Problem requirements: Format everything from the start of the rows down to the line containing "[x=153, y=33]" as a JSON list of strings, one string per line and blank lines omitted. Include both ends.

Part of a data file
^^^^^^^^^^^^^^^^
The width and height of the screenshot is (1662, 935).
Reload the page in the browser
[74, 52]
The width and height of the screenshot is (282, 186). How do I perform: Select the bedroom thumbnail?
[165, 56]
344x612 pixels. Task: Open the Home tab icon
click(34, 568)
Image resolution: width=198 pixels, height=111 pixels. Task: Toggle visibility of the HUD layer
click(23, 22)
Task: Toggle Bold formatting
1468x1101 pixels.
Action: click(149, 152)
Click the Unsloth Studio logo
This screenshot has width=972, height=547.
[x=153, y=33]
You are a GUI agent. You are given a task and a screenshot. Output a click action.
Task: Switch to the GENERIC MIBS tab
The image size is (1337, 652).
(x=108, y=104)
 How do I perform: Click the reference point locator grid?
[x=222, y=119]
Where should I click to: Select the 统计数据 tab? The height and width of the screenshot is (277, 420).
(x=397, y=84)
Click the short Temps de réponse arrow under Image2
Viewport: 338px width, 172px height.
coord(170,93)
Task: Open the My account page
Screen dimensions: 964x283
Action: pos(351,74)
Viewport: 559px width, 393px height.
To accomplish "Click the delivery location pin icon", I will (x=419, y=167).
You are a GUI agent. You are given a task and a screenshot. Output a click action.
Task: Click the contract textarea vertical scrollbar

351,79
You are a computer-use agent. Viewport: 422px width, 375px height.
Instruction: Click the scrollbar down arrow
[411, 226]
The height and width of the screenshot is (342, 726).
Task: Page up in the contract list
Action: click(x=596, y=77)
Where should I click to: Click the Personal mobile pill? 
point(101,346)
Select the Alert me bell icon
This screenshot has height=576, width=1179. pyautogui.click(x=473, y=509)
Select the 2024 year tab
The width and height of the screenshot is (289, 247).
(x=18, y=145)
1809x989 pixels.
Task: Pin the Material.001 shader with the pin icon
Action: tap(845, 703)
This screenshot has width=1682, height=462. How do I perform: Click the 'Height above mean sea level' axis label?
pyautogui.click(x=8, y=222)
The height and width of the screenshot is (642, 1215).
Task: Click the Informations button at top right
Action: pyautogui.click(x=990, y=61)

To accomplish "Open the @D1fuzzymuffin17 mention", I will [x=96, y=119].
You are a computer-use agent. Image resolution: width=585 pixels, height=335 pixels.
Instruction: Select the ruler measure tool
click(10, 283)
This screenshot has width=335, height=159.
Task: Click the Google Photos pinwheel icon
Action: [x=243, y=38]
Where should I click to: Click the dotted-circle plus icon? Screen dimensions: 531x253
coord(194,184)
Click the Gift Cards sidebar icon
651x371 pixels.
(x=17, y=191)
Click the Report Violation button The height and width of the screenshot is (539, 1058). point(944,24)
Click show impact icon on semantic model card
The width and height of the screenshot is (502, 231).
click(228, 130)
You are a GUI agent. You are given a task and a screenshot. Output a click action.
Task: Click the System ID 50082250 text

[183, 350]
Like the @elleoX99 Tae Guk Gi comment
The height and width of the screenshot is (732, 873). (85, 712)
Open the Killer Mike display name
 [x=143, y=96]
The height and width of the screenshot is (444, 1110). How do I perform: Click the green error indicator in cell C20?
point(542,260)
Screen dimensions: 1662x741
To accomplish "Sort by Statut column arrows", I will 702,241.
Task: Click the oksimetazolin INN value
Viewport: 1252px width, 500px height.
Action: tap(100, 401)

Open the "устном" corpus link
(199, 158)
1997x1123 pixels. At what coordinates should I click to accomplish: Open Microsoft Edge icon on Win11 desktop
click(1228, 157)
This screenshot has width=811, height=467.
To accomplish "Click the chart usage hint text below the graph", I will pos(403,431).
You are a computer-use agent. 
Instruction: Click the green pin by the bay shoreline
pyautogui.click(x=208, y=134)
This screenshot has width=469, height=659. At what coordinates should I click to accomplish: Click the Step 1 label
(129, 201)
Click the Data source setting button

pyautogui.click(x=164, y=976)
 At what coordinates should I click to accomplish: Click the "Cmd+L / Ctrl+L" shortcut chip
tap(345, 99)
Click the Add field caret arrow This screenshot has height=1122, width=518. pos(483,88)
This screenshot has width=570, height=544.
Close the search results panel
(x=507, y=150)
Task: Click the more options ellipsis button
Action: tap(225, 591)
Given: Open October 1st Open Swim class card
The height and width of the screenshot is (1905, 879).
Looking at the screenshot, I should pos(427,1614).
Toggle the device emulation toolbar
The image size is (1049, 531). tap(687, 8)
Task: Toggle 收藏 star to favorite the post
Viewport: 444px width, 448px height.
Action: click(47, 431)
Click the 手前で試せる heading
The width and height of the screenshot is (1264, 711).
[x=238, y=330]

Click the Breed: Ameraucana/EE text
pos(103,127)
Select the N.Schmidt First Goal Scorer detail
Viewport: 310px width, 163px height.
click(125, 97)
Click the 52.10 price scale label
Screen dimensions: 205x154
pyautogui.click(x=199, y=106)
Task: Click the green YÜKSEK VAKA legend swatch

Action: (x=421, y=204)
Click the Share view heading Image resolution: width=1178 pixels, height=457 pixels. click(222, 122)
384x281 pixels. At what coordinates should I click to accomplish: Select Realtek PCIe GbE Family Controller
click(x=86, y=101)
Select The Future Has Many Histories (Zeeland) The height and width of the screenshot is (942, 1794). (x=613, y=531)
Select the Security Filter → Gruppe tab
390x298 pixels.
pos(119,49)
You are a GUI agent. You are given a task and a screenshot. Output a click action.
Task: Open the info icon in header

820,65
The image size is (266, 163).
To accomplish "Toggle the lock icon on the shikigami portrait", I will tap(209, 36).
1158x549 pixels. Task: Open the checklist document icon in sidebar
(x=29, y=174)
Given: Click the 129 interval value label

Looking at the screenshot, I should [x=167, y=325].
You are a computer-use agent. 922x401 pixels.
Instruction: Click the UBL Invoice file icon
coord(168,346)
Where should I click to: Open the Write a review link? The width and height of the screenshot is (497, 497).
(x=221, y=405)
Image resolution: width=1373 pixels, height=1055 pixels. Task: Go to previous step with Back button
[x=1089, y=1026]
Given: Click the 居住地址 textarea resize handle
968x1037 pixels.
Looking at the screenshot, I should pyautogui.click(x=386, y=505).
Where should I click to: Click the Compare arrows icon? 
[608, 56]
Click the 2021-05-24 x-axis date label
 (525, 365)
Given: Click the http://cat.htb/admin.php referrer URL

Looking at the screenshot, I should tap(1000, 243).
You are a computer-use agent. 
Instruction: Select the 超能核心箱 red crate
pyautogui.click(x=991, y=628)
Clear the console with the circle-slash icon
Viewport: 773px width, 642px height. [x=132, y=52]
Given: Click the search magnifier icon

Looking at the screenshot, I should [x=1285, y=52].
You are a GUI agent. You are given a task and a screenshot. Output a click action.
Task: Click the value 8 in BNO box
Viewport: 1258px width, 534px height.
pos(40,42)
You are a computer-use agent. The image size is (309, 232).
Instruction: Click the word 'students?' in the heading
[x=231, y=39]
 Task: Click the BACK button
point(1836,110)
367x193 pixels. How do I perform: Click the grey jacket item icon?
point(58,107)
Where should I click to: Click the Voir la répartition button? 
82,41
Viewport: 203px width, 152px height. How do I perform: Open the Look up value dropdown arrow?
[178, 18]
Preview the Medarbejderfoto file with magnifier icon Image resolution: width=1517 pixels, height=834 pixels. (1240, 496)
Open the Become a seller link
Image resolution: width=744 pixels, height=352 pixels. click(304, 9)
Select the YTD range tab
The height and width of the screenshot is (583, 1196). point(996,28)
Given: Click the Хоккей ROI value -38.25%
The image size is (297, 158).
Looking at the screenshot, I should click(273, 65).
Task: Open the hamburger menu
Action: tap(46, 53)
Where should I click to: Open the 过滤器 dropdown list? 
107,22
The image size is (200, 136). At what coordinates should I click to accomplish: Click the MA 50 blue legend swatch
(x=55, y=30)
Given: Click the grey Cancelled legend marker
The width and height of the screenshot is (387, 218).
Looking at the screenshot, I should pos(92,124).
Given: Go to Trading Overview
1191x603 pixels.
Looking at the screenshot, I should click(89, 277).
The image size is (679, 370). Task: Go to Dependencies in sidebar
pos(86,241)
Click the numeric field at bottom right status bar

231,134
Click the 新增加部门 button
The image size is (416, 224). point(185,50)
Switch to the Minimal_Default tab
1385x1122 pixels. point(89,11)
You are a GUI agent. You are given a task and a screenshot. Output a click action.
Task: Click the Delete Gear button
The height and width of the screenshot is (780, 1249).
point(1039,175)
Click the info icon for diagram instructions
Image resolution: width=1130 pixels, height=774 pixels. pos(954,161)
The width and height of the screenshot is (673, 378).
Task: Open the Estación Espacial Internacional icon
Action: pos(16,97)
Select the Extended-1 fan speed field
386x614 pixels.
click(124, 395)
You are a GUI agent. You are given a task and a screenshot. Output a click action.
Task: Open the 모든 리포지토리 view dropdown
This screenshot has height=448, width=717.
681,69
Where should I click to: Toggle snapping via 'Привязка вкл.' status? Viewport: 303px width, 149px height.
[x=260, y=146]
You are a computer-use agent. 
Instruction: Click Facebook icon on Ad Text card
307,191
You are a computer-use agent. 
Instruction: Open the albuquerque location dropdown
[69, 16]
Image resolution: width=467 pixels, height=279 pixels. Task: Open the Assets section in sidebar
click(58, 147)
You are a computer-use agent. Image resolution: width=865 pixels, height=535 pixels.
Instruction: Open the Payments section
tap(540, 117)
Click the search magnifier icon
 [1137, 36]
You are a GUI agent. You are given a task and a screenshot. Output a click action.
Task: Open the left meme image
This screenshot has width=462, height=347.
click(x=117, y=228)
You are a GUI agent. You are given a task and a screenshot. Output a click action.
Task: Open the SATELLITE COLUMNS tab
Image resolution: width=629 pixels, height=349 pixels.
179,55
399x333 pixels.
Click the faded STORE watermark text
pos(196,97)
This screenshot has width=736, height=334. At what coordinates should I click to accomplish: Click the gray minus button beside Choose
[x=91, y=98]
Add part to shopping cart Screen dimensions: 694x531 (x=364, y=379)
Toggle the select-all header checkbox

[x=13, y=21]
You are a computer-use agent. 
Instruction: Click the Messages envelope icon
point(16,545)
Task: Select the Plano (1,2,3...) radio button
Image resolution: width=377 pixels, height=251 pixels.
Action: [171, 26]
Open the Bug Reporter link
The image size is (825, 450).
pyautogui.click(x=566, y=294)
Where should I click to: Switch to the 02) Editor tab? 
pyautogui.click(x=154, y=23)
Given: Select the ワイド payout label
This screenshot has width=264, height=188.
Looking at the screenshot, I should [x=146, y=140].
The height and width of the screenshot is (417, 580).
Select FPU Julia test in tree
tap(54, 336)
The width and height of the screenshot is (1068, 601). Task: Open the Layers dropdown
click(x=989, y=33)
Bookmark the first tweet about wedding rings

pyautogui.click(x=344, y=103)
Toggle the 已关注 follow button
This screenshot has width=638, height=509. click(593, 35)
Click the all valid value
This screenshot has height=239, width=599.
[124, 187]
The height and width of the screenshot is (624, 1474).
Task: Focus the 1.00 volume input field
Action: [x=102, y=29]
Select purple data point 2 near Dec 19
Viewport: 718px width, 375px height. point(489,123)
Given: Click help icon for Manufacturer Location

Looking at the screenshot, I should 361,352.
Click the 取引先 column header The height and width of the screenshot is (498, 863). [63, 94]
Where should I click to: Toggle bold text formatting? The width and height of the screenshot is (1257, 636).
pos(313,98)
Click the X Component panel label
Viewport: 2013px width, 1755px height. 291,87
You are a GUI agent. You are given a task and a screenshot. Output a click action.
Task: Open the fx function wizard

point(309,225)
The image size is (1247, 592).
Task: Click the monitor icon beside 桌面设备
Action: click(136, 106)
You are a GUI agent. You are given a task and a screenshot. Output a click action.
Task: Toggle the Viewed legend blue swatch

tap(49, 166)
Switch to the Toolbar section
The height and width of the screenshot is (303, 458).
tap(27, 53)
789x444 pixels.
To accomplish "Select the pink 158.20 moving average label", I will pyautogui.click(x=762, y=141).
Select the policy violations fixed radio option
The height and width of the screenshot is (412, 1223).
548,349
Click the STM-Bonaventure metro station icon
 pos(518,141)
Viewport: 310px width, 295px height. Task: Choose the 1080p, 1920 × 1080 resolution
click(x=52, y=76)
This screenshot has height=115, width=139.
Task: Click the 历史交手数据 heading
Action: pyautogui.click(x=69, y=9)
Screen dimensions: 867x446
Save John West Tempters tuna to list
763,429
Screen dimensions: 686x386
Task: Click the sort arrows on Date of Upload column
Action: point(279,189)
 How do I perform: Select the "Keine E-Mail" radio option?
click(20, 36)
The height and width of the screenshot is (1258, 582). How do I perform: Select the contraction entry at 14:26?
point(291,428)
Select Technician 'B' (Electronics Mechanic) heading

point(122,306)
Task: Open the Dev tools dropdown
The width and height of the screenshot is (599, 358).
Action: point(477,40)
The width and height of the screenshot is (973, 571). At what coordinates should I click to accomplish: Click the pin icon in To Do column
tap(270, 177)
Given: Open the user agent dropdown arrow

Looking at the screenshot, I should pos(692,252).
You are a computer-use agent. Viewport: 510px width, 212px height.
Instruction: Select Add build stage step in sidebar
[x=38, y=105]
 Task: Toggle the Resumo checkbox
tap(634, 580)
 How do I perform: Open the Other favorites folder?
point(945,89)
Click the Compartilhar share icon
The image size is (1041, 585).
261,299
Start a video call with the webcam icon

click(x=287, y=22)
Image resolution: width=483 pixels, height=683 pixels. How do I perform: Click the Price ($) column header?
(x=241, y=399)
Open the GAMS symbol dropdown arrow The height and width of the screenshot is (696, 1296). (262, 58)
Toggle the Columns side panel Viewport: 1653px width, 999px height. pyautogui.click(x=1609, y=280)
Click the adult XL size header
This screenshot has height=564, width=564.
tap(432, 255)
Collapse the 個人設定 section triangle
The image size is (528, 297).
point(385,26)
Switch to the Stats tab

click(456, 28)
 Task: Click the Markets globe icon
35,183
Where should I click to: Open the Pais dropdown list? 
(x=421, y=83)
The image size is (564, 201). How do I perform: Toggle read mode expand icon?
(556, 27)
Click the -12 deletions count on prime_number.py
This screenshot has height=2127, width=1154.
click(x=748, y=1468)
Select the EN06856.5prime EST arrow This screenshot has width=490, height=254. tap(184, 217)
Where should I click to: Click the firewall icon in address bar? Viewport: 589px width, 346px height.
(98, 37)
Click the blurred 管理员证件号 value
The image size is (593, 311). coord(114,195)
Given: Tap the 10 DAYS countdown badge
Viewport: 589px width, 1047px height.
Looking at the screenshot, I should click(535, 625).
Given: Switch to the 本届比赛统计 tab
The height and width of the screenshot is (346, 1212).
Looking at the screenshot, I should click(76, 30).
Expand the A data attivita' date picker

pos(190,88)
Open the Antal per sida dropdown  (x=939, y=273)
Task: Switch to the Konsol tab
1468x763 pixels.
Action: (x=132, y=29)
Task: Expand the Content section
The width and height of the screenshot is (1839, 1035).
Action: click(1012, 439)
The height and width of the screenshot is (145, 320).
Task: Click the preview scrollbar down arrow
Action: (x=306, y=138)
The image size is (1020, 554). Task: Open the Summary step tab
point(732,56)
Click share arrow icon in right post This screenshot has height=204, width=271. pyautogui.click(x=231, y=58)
^^^^^^^^^^^^^^^^
Solution to the problem:
[
  "The width and height of the screenshot is (1662, 935).",
  "Reload the page in the browser",
  "[74, 52]",
  "The width and height of the screenshot is (282, 186). How do I perform: Select the bedroom thumbnail?",
  "[165, 56]",
  "344x612 pixels. Task: Open the Home tab icon",
  "click(34, 568)",
  "Image resolution: width=198 pixels, height=111 pixels. Task: Toggle visibility of the HUD layer",
  "click(23, 22)",
  "Task: Toggle Bold formatting",
  "1468x1101 pixels.",
  "Action: click(149, 152)",
  "Click the Unsloth Studio logo",
  "This screenshot has width=972, height=547.",
  "[x=153, y=33]"
]